WORK TO COMPLETE
Transcribe the data below verbatim from the line with "Task: Click the line" to the line with "You are a computer-use agent. Screen dimensions: 1024x584". Include both of those lines.

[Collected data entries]
----

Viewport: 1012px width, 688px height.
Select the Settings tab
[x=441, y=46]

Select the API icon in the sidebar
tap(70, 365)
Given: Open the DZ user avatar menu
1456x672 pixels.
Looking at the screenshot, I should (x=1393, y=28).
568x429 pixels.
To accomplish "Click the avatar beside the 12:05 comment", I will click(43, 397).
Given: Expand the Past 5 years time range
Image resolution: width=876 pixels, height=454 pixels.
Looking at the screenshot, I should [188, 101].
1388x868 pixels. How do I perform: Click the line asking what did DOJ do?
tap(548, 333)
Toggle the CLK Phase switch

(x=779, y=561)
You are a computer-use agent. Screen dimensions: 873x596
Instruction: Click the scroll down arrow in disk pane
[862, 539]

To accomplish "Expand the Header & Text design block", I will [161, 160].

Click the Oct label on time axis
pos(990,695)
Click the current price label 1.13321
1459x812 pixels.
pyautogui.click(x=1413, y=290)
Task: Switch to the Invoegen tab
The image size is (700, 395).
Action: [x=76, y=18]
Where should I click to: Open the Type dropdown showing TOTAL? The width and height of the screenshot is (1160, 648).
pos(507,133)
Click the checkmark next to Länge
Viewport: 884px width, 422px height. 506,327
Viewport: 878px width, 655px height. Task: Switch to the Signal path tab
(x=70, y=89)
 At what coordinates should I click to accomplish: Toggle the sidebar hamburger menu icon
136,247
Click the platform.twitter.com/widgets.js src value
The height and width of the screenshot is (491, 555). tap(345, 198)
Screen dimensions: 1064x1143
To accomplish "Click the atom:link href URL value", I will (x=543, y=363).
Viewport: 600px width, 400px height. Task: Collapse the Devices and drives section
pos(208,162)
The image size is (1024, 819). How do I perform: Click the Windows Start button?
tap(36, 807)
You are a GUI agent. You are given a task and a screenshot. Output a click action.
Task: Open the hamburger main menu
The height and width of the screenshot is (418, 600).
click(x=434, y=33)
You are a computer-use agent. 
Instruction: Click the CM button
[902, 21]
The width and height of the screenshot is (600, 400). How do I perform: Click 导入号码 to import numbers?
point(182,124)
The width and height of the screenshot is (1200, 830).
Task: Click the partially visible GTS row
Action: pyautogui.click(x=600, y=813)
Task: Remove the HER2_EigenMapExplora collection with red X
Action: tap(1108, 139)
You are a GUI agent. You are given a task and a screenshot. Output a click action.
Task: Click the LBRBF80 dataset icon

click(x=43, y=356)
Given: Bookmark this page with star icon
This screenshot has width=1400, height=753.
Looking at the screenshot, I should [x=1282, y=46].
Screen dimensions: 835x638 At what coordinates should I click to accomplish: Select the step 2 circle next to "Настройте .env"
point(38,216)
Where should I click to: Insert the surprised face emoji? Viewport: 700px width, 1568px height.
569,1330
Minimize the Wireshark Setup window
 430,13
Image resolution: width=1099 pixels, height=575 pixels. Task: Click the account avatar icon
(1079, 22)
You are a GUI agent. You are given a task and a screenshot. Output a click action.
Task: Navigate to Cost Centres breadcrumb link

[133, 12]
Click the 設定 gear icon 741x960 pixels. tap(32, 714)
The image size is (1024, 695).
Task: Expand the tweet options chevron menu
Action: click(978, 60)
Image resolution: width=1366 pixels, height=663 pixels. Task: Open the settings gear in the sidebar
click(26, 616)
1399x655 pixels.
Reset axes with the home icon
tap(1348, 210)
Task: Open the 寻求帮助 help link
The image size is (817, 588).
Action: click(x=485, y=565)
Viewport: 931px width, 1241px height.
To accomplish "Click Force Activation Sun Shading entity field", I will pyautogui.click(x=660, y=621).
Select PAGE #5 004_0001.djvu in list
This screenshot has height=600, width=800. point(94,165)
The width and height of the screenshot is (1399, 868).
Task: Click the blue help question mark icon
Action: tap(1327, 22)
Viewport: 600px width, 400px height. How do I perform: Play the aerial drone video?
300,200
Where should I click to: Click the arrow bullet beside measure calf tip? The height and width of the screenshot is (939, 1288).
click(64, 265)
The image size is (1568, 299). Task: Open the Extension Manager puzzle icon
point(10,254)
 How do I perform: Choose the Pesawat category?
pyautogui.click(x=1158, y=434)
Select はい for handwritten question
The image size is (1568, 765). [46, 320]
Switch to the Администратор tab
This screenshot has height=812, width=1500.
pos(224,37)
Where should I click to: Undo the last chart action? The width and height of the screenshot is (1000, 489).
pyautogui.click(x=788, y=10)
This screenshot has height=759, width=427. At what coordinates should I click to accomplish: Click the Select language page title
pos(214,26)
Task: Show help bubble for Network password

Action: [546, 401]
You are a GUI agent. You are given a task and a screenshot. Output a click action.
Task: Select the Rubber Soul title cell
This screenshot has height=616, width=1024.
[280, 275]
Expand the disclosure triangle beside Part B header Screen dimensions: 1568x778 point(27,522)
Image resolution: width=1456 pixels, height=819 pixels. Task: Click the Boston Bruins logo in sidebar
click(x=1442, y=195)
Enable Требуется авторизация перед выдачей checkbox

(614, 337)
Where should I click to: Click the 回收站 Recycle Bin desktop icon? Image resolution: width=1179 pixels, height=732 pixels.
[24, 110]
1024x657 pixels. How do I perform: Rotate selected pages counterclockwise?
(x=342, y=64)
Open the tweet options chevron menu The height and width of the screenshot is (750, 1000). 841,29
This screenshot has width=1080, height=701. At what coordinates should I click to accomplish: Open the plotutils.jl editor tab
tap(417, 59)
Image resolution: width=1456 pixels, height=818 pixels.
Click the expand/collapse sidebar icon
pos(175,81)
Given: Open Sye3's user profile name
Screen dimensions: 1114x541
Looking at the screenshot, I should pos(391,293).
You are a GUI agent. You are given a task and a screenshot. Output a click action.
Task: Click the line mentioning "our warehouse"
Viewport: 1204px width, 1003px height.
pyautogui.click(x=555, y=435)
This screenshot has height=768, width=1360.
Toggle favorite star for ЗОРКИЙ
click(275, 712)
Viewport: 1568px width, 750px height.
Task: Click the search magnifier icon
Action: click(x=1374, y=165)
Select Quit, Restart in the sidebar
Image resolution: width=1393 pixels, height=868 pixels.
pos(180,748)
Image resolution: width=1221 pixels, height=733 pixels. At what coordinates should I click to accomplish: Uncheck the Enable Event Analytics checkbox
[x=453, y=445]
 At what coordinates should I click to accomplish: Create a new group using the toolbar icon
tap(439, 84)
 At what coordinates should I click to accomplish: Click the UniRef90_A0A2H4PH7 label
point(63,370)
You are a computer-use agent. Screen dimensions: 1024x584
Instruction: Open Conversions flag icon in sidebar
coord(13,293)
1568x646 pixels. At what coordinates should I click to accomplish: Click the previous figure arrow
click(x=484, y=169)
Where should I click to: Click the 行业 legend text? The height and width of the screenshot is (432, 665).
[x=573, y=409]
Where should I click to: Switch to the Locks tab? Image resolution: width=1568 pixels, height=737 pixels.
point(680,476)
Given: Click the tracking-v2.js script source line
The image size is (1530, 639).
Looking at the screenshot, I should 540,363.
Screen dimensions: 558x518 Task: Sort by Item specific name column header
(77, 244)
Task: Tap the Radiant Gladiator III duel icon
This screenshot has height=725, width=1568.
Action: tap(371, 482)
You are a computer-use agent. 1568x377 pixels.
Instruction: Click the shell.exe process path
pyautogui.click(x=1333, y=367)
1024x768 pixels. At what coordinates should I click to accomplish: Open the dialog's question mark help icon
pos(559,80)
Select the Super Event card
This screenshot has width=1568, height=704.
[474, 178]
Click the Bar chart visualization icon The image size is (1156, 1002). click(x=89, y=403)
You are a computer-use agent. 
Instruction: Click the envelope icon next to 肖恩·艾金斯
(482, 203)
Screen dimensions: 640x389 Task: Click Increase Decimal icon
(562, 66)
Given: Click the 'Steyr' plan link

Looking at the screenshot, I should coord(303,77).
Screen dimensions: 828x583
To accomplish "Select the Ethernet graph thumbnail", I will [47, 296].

----

EXERCISE RESULT
Task: Click the line mentioning "our warehouse"
Viewport: 1204px width, 1003px height.
pyautogui.click(x=555, y=435)
This screenshot has height=768, width=1360.
Toggle favorite star for ЗОРКИЙ
click(275, 712)
Viewport: 1568px width, 750px height.
Task: Click the search magnifier icon
Action: click(x=1374, y=165)
Select Quit, Restart in the sidebar
Image resolution: width=1393 pixels, height=868 pixels.
pos(180,748)
Image resolution: width=1221 pixels, height=733 pixels. At what coordinates should I click to accomplish: Uncheck the Enable Event Analytics checkbox
[x=453, y=445]
 At what coordinates should I click to accomplish: Create a new group using the toolbar icon
tap(439, 84)
 At what coordinates should I click to accomplish: Click the UniRef90_A0A2H4PH7 label
point(63,370)
You are a computer-use agent. Screen dimensions: 1024x584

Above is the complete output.